Background Christianity

Are our morals just obvious to us all? Let’s plunge into the Deeper Waters and find out.

I’ve long been a proponent of the idea that most of the moral beliefs that we hold to are not really ones that we discovered per se. They came to us through a background culture that we are not aware of. We’ve grown up with them so much that we don’t even see them anymore.

Sometimes you hear about people who live next to an airport. At first, they hear the planes coming in and taking off. After awhile, they no longer hear it. When my wife and I first moved to Tennessee, there was a time she could hear the trains coming by as we lived probably less than a mile from the train tracks. I had got used to it. It took her a little while.

In the same way, when you grow up in a culture that has these kinds of moral beliefs, it’s natural to just assume that everyone knows that. They don’t. Go back 200 years and you will find people defending slavery. In many ways, they would still be the odd man out. Go back 2,000 years however and there’s not much talk about it. Why? Because everyone knows it’s wrong? No. Because most everyone knows that’s the way the world works. Some people were meant to be slaves.

Christianity changed culture radically. After awhile, Christians were buying slaves just to set them free. Christians were the ones rescuing little girls who had been abandoned to die in the forest and helping them live and condemning abortion. Christians were the ones who when plague struck stayed by the side of the sick. Unknowingly, they likely had some Christians get a natural immunity to plague as a result of this.

When we look at many of our beliefs today like slavery being wrong and wanting to do good for the poor and doing good just because it’s the right thing to do, these come largely from Christianity. Consider that today, most non-Christians will even think you should be married to one person only. Is marriage being eroded today? Yes. Easy divorce and the redefinition of marriage and living together before marriage aren’t helping. Still, watch most sitcoms even and when a person finds someone and marries them, they’re not really dating anyone else anymore. The search is done.

Many of these ideas even go against our base nature. If a man had his way, it would most often be polygamy or polyamory. Would a man really invent the idea of getting to be sexual with just one woman only and keeping her alone for life and forsaking all others? Yet that is what is done so much so that what is so contrary to our natures is what is seen as normal.

For slavery, it’s thought that we all know a human being shouldn’t own another one. Now, of course, I will debate what happened in the Old Testament times and say it was not New World slavery, but we all look at that slavery today and think it’s a no-brainer. Why?

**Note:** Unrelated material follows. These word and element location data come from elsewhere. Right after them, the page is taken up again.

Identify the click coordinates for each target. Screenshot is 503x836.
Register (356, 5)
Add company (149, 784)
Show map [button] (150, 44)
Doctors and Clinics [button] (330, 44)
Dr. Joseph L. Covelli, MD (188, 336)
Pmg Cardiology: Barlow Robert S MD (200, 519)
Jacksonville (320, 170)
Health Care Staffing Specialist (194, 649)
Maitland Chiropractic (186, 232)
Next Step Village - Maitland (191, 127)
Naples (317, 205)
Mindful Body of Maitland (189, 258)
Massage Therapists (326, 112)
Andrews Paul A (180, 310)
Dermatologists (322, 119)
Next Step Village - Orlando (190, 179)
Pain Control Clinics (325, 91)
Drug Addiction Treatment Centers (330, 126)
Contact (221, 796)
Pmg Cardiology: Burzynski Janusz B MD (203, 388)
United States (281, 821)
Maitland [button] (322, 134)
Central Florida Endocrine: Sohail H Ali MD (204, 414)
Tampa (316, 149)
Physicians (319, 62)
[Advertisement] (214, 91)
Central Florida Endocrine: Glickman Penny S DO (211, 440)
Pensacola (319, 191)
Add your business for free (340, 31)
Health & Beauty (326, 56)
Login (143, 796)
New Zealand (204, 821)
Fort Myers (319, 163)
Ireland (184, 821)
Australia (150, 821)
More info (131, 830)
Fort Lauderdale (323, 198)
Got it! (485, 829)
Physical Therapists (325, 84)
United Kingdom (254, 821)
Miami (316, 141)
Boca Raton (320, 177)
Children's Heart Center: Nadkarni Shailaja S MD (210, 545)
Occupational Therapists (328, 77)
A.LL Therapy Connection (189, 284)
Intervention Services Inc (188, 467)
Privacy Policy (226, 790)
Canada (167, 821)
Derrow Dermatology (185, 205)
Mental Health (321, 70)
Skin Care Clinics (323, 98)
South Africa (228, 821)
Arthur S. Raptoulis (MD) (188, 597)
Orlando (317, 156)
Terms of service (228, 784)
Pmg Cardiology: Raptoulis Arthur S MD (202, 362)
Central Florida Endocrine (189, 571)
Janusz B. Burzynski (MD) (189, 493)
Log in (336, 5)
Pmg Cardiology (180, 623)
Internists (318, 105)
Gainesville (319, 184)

Because we have been Christianized and we haven’t even realized it.

Where do these beliefs come from? For those outside of Christianity, they seem to just be floating on air. They’re there. How do we ground them? For Christians, they are grounded in the image of God. There is something sacred about human beings. C.S. Lewis once said that apart from the sacrament, the most holy sight you will ever see in this lifetime is your neighbor. That person is in the image of God.

When I debate skeptics then, I question this idea that all these things are just obvious. Give a grounding for them. Why do we think this? I also fear that if we let the ones on marriage and sexuality erode, it won’t be long before we’ll also be a slave culture again and everything else. A pre-Christian man is a good state to be in because he’s on the verge of coming to Christ. A post-Christian man is a dangerous one that we don’t know what will happen. Such a person will often think Christianity is a step backward and will do anything to avoid that, even if it means dismissing his fellow human being. We already see this with abortion. How much further can it go?